= Eduardo de los Angeles =

Eduardo de los Angeles is a former president of the Philippine Stock Exchange, the financial stock market of the Philippines. He is a former dean of the Ateneo Law School, a private law school in Makati, Philippines.

He is a managing partner at Romulo Mabanta Buenaventura Sayoc and De Los Angeles, the third largest law firm in the country.

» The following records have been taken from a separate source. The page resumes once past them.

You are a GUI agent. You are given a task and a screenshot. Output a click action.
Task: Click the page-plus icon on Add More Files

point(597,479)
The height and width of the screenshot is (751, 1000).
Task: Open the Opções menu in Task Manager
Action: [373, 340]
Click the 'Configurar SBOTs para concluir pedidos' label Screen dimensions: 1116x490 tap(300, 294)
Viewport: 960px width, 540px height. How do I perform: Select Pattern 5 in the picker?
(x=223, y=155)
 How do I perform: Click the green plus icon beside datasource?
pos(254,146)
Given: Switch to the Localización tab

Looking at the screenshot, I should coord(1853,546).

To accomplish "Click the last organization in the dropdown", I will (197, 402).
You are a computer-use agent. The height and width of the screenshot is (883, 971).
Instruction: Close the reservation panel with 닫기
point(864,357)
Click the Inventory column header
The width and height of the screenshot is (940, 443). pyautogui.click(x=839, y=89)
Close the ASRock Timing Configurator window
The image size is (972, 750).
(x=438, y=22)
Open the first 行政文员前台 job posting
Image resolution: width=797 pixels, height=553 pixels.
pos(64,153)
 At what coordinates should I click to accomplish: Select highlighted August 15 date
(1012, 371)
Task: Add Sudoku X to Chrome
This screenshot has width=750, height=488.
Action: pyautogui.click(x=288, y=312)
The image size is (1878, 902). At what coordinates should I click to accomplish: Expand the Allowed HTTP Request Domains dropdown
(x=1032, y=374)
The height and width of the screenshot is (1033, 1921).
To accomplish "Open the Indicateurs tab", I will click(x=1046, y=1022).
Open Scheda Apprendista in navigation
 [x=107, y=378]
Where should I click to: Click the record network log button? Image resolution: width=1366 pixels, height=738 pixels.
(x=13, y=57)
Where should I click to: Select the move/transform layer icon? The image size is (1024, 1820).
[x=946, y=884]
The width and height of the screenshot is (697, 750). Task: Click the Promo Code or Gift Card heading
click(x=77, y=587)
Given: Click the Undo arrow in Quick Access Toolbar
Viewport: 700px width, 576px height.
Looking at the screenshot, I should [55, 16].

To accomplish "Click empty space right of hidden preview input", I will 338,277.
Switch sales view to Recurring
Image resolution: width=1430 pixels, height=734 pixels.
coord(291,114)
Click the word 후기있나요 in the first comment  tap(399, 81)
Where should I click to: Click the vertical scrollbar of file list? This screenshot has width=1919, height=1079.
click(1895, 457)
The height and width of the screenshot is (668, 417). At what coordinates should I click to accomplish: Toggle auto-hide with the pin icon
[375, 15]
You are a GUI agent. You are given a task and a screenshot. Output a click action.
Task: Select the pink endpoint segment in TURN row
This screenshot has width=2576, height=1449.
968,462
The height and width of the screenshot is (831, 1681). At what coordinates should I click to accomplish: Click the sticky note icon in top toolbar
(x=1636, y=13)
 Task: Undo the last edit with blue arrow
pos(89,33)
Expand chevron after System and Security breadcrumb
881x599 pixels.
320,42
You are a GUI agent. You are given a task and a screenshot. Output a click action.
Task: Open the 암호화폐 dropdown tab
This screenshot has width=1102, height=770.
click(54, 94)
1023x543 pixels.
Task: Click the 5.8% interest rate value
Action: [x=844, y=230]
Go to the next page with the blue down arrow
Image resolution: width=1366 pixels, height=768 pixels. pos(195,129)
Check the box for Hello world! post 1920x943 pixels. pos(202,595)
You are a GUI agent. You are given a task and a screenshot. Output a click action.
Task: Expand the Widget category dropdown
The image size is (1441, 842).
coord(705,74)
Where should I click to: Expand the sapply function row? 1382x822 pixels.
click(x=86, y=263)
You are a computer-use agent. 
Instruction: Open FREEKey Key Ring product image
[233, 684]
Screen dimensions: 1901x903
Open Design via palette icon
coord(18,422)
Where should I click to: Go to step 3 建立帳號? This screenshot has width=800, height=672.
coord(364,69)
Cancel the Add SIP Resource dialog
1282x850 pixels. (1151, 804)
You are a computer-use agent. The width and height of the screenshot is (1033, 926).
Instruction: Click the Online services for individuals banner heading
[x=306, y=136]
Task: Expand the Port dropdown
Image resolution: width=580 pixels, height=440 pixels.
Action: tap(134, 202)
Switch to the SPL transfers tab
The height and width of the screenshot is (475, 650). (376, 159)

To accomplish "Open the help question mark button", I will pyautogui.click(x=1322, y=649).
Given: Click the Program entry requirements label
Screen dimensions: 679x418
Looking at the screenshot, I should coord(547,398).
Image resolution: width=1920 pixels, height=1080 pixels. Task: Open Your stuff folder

==Early life and education==

De los Angeles was born in 1942. He obtained a Bachelor of Arts degree from the Ateneo de Manila University in 1962, a Bachelor of Laws degree from the Ateneo Law School in 1966, and a Master of Laws degree from Columbia Law School of Columbia University in New York in 1970.

==Career==

De los Angeles has practiced law for several years. In the government, he was invited to serve as a Consultant in the Presidential Blue Ribbon Commission, and as chairman in the Technical Committee of the Bureau of Higher Education of the Department of Education, Culture, and Sports (DECS), a cabinet-level department. He also acted as a Consultant in the Revision of Rules of Court Committee of the Philippine Supreme Court.

He was elected President of the Philippine Stock Exchange (PSE) in 1993. He is currently a Managing Partner at Romulo Mabanta, the third largest law firm in the country.

==Academe==

De los Angeles has been a Professorial Lecturer at the Ateneo Law School since 1971. He also taught as a Bar Reviewer in the school's pre-bar review programs. He was appointed as Dean of the law school in 1984. He served in this capacity until 1989.

==Organizations==

De los Angeles is active in various legal groups. He served as President of the Philippine Association of Law Professors in 1986; President of the Philippine Association of Law Schools in 1987; President of the Philippine Bar Association in 1992; Chairman of the Legal Aid Committee of the Philippine Judicature Society; and Vice Chairman of the Committee on Legal Education of the ASEAN Law Association.

He is a member of the Integrated Bar of the Philippines (IBP) and the American Bar Association (ABA).

He is also a member of the Fraternal Order of Utopia.